Target pointing data:
• • • • • • •
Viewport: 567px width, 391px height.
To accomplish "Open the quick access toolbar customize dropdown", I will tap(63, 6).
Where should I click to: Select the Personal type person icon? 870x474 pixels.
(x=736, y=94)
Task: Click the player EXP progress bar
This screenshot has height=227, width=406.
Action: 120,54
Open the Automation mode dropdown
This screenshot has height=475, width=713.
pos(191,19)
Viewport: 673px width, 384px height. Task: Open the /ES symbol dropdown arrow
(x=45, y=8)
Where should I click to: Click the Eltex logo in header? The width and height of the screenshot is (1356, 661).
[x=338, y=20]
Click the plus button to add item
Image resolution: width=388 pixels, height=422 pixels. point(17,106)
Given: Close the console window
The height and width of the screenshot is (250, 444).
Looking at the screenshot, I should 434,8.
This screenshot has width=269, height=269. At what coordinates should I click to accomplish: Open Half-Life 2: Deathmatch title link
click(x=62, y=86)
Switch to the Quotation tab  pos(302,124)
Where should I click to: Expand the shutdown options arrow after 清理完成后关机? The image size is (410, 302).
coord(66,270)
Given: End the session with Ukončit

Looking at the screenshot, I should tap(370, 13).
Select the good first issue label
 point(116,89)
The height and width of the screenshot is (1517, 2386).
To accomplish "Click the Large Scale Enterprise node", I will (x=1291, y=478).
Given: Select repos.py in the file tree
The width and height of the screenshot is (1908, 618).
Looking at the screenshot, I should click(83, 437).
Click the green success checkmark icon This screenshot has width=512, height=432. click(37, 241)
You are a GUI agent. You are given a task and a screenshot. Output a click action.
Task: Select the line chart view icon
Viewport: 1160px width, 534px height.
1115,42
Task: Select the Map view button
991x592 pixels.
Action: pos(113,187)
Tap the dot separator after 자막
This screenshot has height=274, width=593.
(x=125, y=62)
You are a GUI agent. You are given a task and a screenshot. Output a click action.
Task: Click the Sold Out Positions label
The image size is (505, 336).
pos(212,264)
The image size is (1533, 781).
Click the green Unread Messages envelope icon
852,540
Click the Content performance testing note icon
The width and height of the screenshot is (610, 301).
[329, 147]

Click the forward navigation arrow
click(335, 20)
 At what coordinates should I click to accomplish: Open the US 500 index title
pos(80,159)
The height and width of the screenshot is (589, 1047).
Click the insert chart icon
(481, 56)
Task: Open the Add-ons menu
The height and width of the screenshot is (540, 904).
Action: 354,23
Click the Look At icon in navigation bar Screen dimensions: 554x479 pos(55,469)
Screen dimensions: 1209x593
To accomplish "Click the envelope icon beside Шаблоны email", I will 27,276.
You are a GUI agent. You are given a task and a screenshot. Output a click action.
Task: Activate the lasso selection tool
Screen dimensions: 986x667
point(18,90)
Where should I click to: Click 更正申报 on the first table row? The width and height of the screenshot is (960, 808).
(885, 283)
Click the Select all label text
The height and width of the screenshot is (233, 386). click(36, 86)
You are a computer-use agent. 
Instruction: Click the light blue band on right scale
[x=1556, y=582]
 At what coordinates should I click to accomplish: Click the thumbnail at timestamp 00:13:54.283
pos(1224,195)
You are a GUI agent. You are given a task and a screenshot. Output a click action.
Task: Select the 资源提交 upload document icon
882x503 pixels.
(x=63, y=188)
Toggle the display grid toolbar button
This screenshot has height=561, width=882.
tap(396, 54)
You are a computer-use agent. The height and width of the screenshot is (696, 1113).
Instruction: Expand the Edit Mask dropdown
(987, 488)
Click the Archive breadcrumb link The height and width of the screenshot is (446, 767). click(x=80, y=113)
• • • • • • •
Find every line in the items above that contains the word "size", and copy each of those lines in full.

- **Solution for this task**
Where should I click to: Expand the shutdown options arrow after 清理完成后关机? The image size is (410, 302).
The image size is (505, 336).
The image size is (1533, 781).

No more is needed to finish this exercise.